Alvi menganggukkan kepalanya seraya
memberi jawaban "iya" atas pertanyaan Will yang belum tuntas.
"Kemungkinan besar mereka
dalangnya. Mereka akan melakukan segala cara untuk menggoyahkan posisi Keluarga
Keynandra dalam hal apapun baik itu di bidang bisnis perusahaan atau
menghancurkan keluarga Keysnandra satu persatu. Seperti yang terjadi pada Tante
Selvi dan Om Bram yang sudah dianggap sebagai keluarga Keysnandra, juga Viola
saudara kembar Niken. Dan sekarang yang menjadi targetnya adalah Niken. Mereka
berusaha untuk membuat Niken terpuruk akan kondisinya...,"
"Iya, bisa jadi benar. Karena
saat itu pertama kalinya Niken mendapatkan surat-surat ancaman itu, ia sempat
histeris dan depresi. Karena itulah aku menyiapkannya kamar dirumahku ini
untuknya, agar ia tidak sendirian di apartemen dan membuat aku dan Cathreen
tidak bisa menjaganya saat ia kembali mendapat teror-teror itu...," jelas
Will. "Lantas apa yang harus kita lakukan sekarang?" tanya William.
"Aku akan menyuruh beberapa
detektif mencari tahu kebenaran dugaan kita itu serta mengumpulkan bukti-bukti
yang kuat untuk bisa memenjarakan mereka dan keluarganya," jelas Alvi.
"Ya... aku setuju...,"
"Oh, ya kamu juga punya
bukti-bukti yang sudah dikumpulkan Niken terkait dengan kematian Tante Selvi,
Om Bram dan Viola kan?" tanya Alvi.
"Iya, aku tahu dimana Niken
menyimpannya. Aku juga ikut serta membantunya mengumpulkan bukti-bukti itu jadi
sedikit banyak aku tahu. Tapi, kami menghentikan pencarian bukti-bukti itu lagi
sejak tiga tahun lalu, mengingat aku harus memprioritaskan untuk menjaga
kondisi Niken dari..,"
"Ya, aku tahu. Tidak masalah,
kita bisa melanjutkan pencarian bukti-bukti itu lagi. Terima kasih Will. Kamu
menjaga Niken yang seharusnya menjadi tugasku...," ujar Alvi.
"Tidak masalah. Niken
sahabatku, aku mengenalnya sejak kecil dan ia sudah seperti keluargaku sendiri.

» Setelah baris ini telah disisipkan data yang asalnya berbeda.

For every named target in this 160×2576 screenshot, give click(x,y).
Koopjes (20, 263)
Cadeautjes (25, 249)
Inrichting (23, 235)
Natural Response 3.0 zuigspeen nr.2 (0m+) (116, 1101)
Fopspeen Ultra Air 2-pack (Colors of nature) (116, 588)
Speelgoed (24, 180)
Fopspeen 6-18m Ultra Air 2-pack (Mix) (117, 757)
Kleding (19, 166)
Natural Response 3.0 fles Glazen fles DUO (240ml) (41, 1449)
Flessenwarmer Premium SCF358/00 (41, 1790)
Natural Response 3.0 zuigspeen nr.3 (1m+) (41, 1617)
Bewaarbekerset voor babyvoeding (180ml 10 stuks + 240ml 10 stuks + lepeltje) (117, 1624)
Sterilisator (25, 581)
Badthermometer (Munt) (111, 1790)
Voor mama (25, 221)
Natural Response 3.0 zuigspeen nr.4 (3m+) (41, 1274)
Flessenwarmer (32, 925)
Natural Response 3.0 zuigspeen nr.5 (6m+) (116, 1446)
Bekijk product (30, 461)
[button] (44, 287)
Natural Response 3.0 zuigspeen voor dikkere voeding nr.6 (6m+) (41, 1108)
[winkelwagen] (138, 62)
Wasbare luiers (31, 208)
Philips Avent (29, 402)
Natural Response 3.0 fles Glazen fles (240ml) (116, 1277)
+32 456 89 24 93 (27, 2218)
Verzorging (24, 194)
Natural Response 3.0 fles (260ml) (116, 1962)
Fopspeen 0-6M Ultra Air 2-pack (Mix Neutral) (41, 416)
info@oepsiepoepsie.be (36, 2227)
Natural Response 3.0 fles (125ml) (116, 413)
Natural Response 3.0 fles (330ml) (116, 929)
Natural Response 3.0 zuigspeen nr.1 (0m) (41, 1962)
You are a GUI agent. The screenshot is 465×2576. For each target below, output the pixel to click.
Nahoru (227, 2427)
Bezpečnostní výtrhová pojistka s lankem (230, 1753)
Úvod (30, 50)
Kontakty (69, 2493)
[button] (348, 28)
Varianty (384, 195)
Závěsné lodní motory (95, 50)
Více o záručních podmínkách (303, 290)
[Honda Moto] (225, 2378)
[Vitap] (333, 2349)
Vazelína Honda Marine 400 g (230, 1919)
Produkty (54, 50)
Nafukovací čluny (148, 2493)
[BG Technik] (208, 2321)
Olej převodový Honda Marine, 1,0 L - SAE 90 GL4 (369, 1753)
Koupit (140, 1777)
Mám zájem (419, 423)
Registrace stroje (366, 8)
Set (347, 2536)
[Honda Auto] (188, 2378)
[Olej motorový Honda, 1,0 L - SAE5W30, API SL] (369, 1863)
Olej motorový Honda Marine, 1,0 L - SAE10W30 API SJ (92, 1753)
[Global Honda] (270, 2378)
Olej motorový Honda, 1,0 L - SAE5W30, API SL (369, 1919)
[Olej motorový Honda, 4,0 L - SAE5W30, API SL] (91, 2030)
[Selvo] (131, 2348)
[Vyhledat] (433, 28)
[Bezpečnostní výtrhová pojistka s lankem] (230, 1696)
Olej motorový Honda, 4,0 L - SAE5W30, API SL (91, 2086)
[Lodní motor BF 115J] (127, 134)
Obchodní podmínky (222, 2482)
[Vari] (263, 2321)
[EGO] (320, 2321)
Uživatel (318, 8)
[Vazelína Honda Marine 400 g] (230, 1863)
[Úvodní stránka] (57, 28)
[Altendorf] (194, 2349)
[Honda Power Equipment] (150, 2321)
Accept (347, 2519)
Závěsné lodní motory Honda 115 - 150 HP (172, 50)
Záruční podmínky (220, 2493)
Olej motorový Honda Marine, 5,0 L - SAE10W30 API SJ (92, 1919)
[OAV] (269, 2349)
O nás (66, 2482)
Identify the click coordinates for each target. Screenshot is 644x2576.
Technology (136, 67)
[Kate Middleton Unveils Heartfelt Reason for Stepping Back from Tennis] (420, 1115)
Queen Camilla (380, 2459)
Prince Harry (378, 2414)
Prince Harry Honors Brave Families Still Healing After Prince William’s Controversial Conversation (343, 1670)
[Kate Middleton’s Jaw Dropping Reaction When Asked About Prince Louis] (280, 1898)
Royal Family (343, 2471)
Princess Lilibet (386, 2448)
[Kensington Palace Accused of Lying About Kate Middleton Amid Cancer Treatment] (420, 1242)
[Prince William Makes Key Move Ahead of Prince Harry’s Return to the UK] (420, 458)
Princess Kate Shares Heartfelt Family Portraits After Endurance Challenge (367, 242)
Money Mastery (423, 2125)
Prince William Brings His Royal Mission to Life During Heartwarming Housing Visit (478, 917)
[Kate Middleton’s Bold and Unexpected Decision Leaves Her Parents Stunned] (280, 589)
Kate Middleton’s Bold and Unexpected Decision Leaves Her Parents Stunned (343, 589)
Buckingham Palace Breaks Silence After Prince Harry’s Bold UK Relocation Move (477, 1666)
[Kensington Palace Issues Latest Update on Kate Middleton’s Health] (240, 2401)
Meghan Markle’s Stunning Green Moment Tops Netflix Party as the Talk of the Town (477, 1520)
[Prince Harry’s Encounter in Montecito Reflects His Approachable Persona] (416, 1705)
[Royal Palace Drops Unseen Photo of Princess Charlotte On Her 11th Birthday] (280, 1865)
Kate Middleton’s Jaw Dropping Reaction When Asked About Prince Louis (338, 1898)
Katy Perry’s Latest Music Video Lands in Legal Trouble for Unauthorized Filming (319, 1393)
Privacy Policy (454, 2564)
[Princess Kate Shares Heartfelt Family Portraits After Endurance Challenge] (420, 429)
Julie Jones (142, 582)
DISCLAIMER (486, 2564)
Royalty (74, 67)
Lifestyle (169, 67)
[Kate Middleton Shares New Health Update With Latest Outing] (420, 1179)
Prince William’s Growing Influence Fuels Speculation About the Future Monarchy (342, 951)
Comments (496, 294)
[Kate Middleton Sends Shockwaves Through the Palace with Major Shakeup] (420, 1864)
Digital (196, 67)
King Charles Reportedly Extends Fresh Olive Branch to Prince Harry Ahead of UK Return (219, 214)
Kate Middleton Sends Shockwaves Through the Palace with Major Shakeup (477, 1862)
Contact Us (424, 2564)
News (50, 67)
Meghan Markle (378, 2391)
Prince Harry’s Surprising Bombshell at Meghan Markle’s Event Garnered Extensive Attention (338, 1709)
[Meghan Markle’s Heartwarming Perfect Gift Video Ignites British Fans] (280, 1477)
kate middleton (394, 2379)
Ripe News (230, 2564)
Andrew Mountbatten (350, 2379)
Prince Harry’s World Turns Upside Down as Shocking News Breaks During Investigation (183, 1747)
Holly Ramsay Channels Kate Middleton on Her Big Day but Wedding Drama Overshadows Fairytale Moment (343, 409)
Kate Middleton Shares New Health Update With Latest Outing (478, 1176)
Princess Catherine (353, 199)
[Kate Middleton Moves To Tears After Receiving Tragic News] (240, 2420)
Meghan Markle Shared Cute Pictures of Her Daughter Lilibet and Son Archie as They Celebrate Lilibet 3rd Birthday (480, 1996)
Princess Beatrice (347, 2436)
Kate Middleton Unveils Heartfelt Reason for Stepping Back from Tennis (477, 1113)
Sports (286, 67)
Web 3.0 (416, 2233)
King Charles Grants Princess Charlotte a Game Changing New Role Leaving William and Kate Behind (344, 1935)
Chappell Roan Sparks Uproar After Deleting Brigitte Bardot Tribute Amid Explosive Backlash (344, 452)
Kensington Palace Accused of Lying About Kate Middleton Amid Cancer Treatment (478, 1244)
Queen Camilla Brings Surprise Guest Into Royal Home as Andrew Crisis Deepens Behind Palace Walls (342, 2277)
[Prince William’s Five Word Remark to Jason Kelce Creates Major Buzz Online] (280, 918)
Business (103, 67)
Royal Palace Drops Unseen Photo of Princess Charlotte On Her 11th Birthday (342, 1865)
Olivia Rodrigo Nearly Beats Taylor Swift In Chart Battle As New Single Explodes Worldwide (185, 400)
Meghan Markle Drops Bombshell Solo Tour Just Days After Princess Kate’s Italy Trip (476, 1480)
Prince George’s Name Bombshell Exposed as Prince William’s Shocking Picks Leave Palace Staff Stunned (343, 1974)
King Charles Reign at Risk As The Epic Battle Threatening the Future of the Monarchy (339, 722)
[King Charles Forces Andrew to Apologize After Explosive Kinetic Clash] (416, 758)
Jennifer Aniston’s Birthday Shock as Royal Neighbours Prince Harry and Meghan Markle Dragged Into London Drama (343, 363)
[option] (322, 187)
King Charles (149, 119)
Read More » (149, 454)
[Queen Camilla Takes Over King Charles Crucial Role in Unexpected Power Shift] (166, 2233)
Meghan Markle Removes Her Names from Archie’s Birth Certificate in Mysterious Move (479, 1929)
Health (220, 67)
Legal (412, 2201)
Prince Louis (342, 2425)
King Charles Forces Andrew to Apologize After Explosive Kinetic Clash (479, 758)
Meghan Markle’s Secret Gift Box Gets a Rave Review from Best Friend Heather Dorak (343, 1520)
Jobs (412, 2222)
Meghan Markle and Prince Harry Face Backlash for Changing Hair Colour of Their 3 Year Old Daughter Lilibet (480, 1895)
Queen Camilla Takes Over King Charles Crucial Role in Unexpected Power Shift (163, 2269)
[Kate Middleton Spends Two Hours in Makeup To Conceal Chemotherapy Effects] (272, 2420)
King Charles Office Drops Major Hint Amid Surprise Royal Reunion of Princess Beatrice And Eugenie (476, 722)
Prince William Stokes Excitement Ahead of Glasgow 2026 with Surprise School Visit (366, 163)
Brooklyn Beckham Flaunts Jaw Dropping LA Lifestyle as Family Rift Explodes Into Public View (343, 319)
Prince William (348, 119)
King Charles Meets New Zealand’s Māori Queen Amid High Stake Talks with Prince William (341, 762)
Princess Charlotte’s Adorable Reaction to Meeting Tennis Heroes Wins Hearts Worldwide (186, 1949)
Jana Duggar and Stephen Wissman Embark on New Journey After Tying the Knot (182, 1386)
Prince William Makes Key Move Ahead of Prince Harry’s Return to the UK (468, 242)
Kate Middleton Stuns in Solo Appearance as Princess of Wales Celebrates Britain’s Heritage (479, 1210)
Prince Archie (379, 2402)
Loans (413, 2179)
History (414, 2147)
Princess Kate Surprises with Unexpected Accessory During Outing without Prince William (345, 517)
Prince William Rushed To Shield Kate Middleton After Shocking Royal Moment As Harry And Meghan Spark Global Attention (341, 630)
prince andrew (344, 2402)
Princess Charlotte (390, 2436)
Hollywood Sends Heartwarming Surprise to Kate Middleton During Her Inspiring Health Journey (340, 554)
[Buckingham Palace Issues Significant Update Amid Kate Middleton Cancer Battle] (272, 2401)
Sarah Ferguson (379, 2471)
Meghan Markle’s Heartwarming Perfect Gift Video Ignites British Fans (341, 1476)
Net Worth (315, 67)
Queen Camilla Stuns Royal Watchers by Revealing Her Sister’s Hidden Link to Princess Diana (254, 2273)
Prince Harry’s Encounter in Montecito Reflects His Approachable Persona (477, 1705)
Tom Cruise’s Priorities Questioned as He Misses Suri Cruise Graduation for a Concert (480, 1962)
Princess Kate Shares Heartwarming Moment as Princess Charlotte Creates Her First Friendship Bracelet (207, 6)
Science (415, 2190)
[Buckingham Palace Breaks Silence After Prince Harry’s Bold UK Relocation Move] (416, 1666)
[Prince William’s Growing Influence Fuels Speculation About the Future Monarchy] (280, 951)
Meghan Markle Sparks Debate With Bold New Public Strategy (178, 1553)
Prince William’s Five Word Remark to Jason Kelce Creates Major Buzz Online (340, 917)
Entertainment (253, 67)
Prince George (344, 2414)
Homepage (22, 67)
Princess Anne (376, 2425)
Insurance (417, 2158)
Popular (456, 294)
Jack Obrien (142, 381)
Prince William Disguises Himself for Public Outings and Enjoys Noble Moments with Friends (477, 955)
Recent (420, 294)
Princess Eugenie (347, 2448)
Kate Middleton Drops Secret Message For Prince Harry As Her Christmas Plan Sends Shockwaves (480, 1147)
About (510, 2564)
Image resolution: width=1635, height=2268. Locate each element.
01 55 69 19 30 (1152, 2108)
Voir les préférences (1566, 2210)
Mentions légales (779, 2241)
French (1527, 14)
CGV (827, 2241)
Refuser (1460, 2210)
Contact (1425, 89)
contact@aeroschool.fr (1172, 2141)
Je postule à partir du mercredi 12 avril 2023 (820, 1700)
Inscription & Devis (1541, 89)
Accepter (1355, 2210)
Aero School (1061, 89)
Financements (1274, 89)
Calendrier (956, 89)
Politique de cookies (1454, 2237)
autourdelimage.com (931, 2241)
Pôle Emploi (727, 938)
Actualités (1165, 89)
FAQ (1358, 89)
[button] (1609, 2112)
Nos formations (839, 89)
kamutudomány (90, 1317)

Jadi, kamu tidak perlu berterima kasih kepada sesama saudara...," ujar
Will.
"Ekhm....,"
"Ya....?"
"Selain itu, aku juga minta
ma'af padamu Will...," ujar Alvi.
William mengerutkan kening, ia
bingung dan tidak mengerti maksud perkataan Alvi.
"Minta ma'af untuk..?"
"Karena pernah berpikir buruk
tentangmu. Bahwa kamu adalah selingkuhan Niken...," ujar Alvi.
Mendengar hal itu William hanya bisa
tertawa. "Ya Tuhan, kenapa kamu bisa berpikiran seperti itu..?"
"Ya namanya juga....,"
"Cemburu...," goda Will. Yang
tentu saja membuat Alvi mendengus.
Sementara William masih dengan
tawanya yang tak henti-henti. Alvi akhirnya melangkahkan kaki kembali ke kamar
yang ditempati Niken di rumah Will, tanpa menghiraukan sang pemilik rumah yang
masih menertawai kebodohan pemikirannya tadi itu.
"Mau kemana? Kabur...,"
ujar Will.
Alvi hanya mengedikkan bahu, acuh.
Tapi ketika Will menyuruhnya mendekat untuk memberitahukan satu rahasia tentang
Niken, mau tak mau Alvi pun kembali melangkahkan kakinya menuju Will.
"Niken tidak pernah pacaran.
Kamu satu-satunya lelaki yang ia suka. Ia tidak pernah terlibat pergaulan bebas
meskipun cukup lama tinggal di Amrik. Jadi dia masih...,"
Alvi memotong penjelasan Will.
Karena ia tahu apa yang akan dikatakan lelaki itu kepadanya.
"Aku tahu...," ujar Alvi.
Sementara William cengo mendengar perkataan Alvi itu. Ia mengernyit bingung
kenapa lelaki itu bisa tahu padahal ia belum menyelesaikan penjelasannya.
"Karena aku orang yang pertama melakukan itu padanya...," jelas Alvi
santai dan melenggang pergi meninggalkan lelaki itu.
Sementara Will melayangkan bantal
sofa ke Alvi setelah mendengar perkataan Alvi.
"Jadi, kemari setelah kamu baru
nyampai di Amrik kamu dan Niken melakukan itu?" tanya William sembari
berteriak karena lelaki itu melenggang pergi menuju kamar Niken. Ia dapat
melihat lelaki itu hanya mengedikkan bahunya seraya menjadi jawaban atas
pertanyaan Will.
"Dasar, awalnya sok-sok an pada
nggak mau. Nyatanya lama nggak ketemu eh malah nggak tau malu langsung
melakukan itu," gerutu Will. Ia pun kemudian mematikan televisi dan menuju
ke kamarnya untuk menyusul sang istri dan anaknya yang tengah tidur siang.